The trip to Babare in the mountains of Dolakha to do the medical camps was difficult but well worth it. The first jeep that arrived was too small to accommodate a doctor, two nurses, myself, the driver and three interpreters (two men and one woman) including all the medicine and gear needed to sleep on the church floor. We paid the first driver and went to find a larger jeep … which we did and all was well 2 hours later than expected.
In another 9 hours after traveling very windy roads and getting stuck in mud once, we made it to the stop above the church where we were to sleep. DARK!! And so with backpacks strapped to our backs we traversed the narrow path for about 15 min (slipping once) up to the blue roofed church. We arrived safely and began to unroll sleeping bags and use the 20 blankets we had purchased to use as mats on the cement floor. Pastor James brought us food and we were all ready for sleep by 8:30.
One cannot express the wonder of how people live in these areas. The road has been recently plowed but never stays level and we are constantly going in and out of ruts.

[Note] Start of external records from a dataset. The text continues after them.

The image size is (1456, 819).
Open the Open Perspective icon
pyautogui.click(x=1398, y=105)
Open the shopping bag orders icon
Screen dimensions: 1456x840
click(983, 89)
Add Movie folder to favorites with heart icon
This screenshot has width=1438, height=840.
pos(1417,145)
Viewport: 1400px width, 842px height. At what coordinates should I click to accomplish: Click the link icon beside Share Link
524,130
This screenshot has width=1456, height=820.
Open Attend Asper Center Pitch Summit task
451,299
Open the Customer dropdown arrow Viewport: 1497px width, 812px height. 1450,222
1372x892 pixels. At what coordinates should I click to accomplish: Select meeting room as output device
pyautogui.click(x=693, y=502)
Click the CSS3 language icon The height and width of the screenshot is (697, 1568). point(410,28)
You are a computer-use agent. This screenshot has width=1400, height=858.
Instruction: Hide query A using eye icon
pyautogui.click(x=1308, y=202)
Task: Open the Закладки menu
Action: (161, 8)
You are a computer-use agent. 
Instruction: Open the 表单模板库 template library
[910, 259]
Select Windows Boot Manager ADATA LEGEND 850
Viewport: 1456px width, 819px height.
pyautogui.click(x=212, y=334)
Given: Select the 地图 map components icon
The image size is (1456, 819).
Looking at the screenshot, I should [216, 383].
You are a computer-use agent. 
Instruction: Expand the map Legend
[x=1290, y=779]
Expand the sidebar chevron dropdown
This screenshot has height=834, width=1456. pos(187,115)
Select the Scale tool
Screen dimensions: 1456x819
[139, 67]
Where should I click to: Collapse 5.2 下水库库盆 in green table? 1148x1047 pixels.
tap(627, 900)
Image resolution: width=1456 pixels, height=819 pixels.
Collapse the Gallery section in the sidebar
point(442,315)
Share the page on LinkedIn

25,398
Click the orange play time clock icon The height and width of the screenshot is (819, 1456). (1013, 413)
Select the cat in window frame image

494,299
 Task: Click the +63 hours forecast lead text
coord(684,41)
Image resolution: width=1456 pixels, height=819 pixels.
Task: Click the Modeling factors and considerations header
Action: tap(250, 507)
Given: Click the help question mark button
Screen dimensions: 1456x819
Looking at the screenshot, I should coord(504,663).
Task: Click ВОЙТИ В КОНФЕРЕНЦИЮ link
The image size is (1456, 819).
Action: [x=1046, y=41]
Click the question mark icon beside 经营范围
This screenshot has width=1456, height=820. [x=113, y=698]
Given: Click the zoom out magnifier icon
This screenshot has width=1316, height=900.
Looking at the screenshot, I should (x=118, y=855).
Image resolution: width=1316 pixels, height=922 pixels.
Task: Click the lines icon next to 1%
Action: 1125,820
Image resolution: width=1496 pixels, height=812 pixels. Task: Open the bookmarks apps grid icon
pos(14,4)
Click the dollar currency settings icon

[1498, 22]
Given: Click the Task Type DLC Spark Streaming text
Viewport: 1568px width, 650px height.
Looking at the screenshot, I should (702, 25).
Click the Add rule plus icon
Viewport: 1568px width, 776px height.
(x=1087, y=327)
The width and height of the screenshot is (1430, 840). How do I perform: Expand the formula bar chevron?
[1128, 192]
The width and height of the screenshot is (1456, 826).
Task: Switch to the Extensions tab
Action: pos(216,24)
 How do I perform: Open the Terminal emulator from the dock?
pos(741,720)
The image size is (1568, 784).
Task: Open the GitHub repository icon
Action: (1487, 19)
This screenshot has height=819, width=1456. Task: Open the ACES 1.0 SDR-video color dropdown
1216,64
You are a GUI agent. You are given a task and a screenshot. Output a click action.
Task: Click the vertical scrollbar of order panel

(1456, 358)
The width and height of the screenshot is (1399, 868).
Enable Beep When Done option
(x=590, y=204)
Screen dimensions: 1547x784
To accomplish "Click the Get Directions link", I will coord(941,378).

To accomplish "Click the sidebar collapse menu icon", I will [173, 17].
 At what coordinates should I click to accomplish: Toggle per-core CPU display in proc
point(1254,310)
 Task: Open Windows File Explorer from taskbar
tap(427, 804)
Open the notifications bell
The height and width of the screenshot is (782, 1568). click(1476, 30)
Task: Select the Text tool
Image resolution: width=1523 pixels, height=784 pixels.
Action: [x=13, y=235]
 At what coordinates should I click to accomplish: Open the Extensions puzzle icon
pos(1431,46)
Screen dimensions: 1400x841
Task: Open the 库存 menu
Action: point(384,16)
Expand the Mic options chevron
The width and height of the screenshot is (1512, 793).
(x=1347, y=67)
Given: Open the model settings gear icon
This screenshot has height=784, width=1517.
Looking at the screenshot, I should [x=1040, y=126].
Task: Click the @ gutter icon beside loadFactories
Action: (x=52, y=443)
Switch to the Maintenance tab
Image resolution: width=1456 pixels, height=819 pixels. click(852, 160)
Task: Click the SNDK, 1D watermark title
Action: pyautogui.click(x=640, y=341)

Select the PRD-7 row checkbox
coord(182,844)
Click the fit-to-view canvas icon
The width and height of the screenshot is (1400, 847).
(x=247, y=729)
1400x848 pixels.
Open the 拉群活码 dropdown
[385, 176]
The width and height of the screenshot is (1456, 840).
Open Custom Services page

Landslides are everywhere – leftovers from the earthquake and heavy rains they have had. I admire these people who live simple but difficult lives. All have thin legs from the daily walking in the hills. They too have many leg problems as they don’t exercise the other muscles in their legs.
Saturday morning, we rolled up our bags and placed them in a back storage area and worshiped with others. Then we put our medications as the people there asked if we could start the medical camp. Five hours later with a variety of worms, strained muscles, sore throats, headaches and such we closed the medical camp (about 50 people) and would reopen the next day. James prepared us a dinner of eggs and we walked around a bit and then slept.
Sunday bright and early we set up, ate breakfast and began the work of tending to patients. I spent my time observing but allowed the doctors and the nurses and the interpreters to do their work. I wished to see what kind of things they will need the next time. What were the major complaints, needs and supplies needed to help them. Are there medicinal plants that can have a long term positive effect that are grown in the mountains? Lots of research needed. I am not there to change a culture but to allow them their differences but to live and maintain healthier lives. Most grow their own vegetables … which are good but also ingest worms from the water and undercooking. Classes are needed. Women have normal woman problems, so there is a great need for Nepali women interpreters to help these women understand some of the “cures” for some normal ailments and necessary preventative care. Men need a men class taught also. WE need to teach physical exercises to both men and woman in order to stretch muscles that are not normal used going up and down … so that they walk better and have less stress on their backs. An ounce of prevention is worth a pound of cure … if the culture understands.
A little girl was brought in with seizures once a week … her grandmother told us she had demons … the doctor examined her and said she was having seizures, not demons. I think the grandmother was relieved. We treated around 120 men women and children. Many ears were cleaned that were impacted and now men laughed and said they could hear their wives. Cultures are the same in many areas!
Monday we headed home by 7 am…another 10 plus hrs. We all went to our respective homes and got ready to visit Mercy Children’s home in Pokhara the next morning.
Tuesday … there was a delay at the airport of over an hour (getting used to this) and we arrived a few hrs late. Literally this is an up and down flight that saves 7 hours on the road again. The team visited MCH for the day and I evaluated the needs. I also attended a conference of teachers and was asked to return next year. The school is on a very positive road to educating children and is private with an excellent principal wanting to encourage children rather than berate them as most schools do here.
Home on Friday and resting. Will visit people I have known for 13 years now and do home visits with others.